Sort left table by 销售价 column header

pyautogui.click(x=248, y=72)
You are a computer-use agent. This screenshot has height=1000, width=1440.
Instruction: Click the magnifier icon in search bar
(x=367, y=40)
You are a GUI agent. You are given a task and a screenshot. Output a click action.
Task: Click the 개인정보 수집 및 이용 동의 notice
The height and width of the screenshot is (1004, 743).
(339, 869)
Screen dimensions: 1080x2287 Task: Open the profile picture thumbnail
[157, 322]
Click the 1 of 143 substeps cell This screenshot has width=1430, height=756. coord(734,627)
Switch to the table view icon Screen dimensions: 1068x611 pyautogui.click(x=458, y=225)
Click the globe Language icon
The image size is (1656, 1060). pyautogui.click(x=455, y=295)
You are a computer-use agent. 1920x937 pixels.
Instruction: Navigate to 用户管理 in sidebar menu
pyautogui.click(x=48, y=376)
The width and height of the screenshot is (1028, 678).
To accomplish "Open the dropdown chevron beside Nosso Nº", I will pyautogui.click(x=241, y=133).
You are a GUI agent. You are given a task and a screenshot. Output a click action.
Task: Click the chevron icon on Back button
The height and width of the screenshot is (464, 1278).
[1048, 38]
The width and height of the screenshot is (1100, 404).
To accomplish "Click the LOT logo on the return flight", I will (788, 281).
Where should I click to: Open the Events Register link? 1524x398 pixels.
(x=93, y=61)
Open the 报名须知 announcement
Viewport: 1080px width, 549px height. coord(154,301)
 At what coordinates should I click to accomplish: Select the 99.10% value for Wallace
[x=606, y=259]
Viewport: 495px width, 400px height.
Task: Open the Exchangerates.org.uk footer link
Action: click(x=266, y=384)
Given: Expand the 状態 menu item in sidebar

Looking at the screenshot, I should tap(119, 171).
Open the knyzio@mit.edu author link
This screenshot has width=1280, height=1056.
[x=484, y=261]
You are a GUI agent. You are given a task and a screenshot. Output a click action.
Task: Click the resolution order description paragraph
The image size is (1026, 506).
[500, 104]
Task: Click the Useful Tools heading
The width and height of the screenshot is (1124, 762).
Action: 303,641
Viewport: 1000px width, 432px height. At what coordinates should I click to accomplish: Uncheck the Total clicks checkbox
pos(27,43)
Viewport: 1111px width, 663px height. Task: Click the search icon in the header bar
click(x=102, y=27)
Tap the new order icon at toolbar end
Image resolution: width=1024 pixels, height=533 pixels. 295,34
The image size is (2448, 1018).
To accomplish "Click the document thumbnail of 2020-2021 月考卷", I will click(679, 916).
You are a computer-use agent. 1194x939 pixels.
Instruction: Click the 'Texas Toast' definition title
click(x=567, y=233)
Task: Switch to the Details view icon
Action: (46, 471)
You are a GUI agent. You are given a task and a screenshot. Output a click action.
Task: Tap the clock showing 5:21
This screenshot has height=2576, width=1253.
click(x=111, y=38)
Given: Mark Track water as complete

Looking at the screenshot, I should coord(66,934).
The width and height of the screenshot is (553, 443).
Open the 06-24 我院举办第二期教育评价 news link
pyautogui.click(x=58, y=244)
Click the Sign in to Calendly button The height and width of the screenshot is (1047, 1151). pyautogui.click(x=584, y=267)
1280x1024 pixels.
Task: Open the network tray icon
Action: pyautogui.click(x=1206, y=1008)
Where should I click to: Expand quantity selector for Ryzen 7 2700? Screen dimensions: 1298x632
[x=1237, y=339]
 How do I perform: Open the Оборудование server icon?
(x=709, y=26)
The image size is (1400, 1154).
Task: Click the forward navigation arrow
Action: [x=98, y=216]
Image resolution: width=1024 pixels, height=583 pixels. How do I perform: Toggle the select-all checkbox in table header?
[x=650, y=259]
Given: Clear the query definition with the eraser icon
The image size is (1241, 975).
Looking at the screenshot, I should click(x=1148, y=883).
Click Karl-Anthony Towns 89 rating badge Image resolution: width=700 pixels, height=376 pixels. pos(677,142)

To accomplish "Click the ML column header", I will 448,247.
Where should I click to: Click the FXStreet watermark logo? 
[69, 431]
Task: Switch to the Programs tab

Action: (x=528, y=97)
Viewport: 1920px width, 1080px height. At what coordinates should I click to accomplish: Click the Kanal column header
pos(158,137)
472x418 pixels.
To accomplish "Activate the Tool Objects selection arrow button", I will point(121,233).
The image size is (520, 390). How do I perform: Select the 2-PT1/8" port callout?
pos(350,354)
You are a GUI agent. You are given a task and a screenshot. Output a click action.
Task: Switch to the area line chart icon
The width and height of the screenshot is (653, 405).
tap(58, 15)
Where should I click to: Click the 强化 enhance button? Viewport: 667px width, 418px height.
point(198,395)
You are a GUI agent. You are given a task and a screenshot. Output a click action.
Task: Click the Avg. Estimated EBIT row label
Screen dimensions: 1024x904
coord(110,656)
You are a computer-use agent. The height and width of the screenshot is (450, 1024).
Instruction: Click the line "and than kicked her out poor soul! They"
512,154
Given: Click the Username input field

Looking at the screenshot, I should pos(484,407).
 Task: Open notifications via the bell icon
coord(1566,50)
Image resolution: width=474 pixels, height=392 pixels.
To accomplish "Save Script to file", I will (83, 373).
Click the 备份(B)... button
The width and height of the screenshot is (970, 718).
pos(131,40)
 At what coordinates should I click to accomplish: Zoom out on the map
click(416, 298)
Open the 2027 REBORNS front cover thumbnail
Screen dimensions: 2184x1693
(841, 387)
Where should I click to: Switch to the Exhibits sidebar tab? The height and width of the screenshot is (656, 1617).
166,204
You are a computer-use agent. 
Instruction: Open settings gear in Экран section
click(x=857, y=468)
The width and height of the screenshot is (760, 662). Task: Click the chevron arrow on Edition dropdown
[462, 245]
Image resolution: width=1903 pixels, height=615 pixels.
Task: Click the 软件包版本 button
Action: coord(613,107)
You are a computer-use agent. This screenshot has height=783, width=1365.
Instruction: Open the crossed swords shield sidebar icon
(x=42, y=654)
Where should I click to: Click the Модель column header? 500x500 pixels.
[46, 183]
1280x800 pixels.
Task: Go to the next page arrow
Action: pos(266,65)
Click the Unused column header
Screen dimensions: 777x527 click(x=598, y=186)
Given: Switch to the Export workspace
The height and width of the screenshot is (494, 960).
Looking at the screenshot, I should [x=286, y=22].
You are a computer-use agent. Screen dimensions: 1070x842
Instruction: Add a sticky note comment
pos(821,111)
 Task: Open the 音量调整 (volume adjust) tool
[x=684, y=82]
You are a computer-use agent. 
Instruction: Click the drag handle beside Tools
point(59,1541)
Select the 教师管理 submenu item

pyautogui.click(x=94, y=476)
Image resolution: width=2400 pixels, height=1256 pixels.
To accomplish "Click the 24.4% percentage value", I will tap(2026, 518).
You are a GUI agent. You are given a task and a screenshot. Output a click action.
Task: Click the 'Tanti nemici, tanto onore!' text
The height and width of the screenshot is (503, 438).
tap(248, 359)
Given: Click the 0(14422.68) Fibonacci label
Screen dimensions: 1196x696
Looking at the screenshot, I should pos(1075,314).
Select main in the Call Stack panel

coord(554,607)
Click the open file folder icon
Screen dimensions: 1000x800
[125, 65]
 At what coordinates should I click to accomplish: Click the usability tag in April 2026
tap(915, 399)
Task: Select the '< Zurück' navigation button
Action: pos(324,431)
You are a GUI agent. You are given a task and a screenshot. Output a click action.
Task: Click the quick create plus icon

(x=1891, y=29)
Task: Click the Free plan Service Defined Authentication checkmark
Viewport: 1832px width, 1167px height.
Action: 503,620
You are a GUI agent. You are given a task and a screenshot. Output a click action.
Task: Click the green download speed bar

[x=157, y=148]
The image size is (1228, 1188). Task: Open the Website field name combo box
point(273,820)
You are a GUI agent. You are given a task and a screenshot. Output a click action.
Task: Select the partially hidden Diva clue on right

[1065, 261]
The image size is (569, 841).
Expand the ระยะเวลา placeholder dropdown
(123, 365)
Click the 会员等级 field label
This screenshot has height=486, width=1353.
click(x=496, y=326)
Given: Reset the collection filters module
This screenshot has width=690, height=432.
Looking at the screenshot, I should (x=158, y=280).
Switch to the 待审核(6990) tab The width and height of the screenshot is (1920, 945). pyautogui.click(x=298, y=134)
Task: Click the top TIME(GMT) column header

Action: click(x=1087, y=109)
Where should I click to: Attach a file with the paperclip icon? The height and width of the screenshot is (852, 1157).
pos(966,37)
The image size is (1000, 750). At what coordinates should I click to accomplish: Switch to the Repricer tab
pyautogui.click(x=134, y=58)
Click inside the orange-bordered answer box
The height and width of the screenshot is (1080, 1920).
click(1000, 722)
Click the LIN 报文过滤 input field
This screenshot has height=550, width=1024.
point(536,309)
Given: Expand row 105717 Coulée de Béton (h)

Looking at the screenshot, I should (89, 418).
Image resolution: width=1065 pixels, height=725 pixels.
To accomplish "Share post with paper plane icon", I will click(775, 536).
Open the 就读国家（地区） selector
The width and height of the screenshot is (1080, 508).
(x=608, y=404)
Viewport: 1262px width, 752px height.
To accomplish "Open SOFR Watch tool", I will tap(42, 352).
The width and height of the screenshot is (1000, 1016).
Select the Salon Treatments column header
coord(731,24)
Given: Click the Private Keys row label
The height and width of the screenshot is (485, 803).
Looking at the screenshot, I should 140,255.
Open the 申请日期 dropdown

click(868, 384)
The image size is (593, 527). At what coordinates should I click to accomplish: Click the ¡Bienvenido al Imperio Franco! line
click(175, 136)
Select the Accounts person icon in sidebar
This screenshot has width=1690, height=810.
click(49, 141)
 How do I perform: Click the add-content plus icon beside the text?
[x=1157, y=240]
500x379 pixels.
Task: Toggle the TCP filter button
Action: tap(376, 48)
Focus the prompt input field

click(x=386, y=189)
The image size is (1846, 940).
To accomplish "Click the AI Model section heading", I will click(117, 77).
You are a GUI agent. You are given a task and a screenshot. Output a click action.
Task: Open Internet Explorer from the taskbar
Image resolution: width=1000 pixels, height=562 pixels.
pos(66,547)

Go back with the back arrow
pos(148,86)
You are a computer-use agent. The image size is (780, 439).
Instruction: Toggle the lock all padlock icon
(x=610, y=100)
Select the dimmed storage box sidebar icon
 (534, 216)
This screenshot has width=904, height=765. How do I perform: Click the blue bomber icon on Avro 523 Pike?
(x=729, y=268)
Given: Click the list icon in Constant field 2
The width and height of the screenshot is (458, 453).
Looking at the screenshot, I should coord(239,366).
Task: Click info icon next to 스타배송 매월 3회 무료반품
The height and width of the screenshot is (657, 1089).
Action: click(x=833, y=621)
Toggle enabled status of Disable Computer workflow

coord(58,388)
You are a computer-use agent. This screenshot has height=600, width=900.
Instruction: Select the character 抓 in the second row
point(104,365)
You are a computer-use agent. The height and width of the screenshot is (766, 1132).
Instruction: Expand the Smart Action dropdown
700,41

- [Task directions]
From the first line of the material above down to the line with "The width and height of the screenshot is (1028, 678).", output each line exactly; include both of those lines and add no others.

- [Output of the exercise]
Sort left table by 销售价 column header

pyautogui.click(x=248, y=72)
You are a computer-use agent. This screenshot has height=1000, width=1440.
Instruction: Click the magnifier icon in search bar
(x=367, y=40)
You are a GUI agent. You are given a task and a screenshot. Output a click action.
Task: Click the 개인정보 수집 및 이용 동의 notice
The height and width of the screenshot is (1004, 743).
(339, 869)
Screen dimensions: 1080x2287 Task: Open the profile picture thumbnail
[157, 322]
Click the 1 of 143 substeps cell This screenshot has width=1430, height=756. coord(734,627)
Switch to the table view icon Screen dimensions: 1068x611 pyautogui.click(x=458, y=225)
Click the globe Language icon
The image size is (1656, 1060). pyautogui.click(x=455, y=295)
You are a computer-use agent. 1920x937 pixels.
Instruction: Navigate to 用户管理 in sidebar menu
pyautogui.click(x=48, y=376)
The width and height of the screenshot is (1028, 678).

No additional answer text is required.